=== Segmento del documento ===

La teoria della concorrenza egemonica, a volte soprannominata la teoria della trappola di Tucidide, sostiene che l’ascesa della Cina ha inaugurato un periodo di confronto tra Stati Uniti e Cina, insieme al confronto in corso tra Stati Uniti e Russia. La competizione USA-Cina è analoga a quella di Sparta e Atene nelle guerre del Peloponneso, con la Cina che interpreta il ruolo di Atene, la potenza in ascesa nel mondo ellenico del IV secolo a.C., sfidando Sparta, la potenza in carica.
La teoria del declino egemonico si concentra sul fatto che gli Stati Uniti non sono più disposti o in grado di svolgere il ruolo di stabilizzatore globale (se mai lo hanno fatto). Secondo questa teoria, il nostro periodo attuale sarà simile al periodo di declino britannico dopo la prima guerra mondiale e prima dell’ascesa dell’egemonia americana. La teoria del declino egemonico sostiene che il declino di un egemone porta all’instabilità globale.
La teoria realista sostiene che la geopolitica è definita dalla politica delle grandi potenze, con la Cina, gli Stati Uniti, l’UE, la Russia e sempre più l’India, che giocano il ruolo delle grandi potenze e condividono la scena mondiale con le potenze regionali (come il Brasile, Indonesia, Iran, Pakistan e Arabia Saudita, tra gli altri).

=== Materiale fornito ===

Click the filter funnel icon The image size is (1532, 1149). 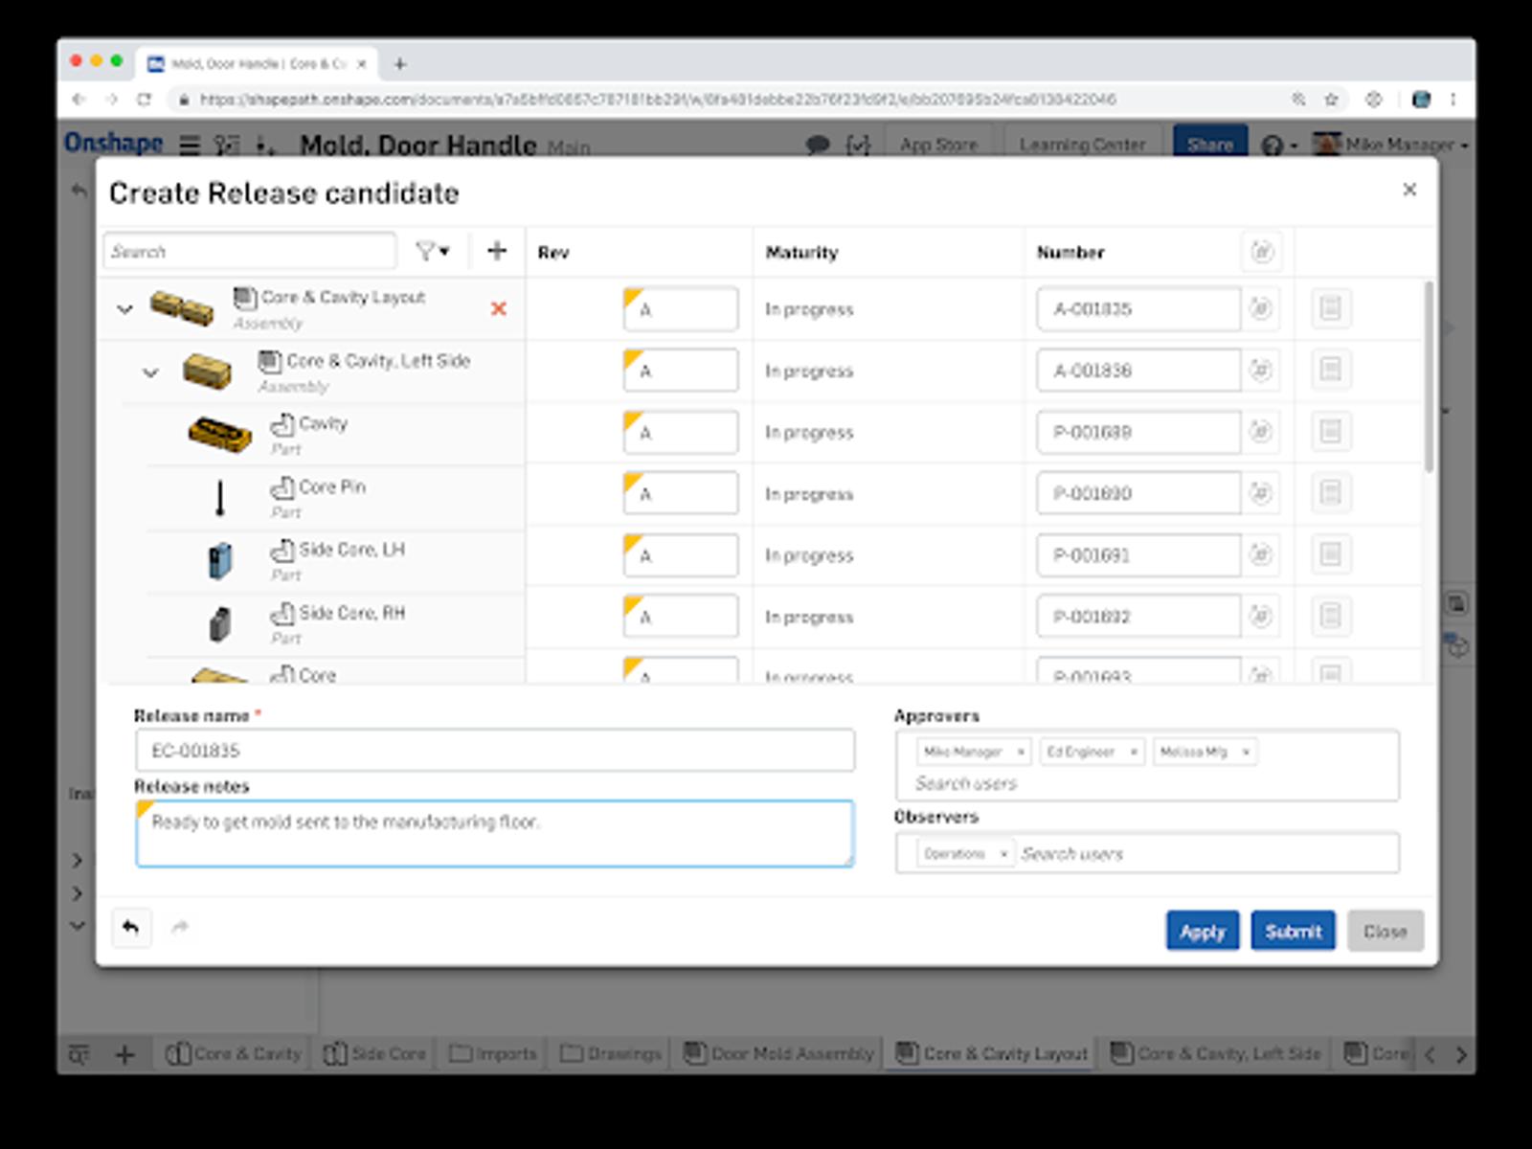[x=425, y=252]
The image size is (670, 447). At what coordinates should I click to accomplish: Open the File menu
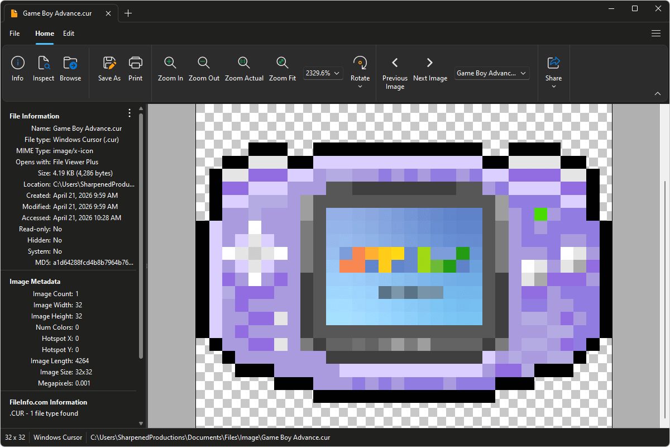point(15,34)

===

### Esercizio:
Rispondi alle domande seguenti basandoti sul testo sulle teorie geopolitiche:
(a) Nella teoria della concorrenza egemonica, quale ruolo interpreta la Cina?
(b) Secondo la teoria del declino egemonico, a quale periodo sarà simile quello attuale?
(c) Quali potenze regionali vengono citate nella teoria realista?
Le righe non hanno alcun legame con il testo sulle teorie geopolitiche.

### Risultato corretto:
(a) Il ruolo di Atene, la potenza in ascesa nel mondo ellenico del IV secolo a.C.
(b) Al periodo di declino britannico dopo la prima guerra mondiale e prima dell'ascesa dell'egemonia americana.
(c) Brasile, Indonesia, Iran, Pakistan e Arabia Saudita, tra gli altri.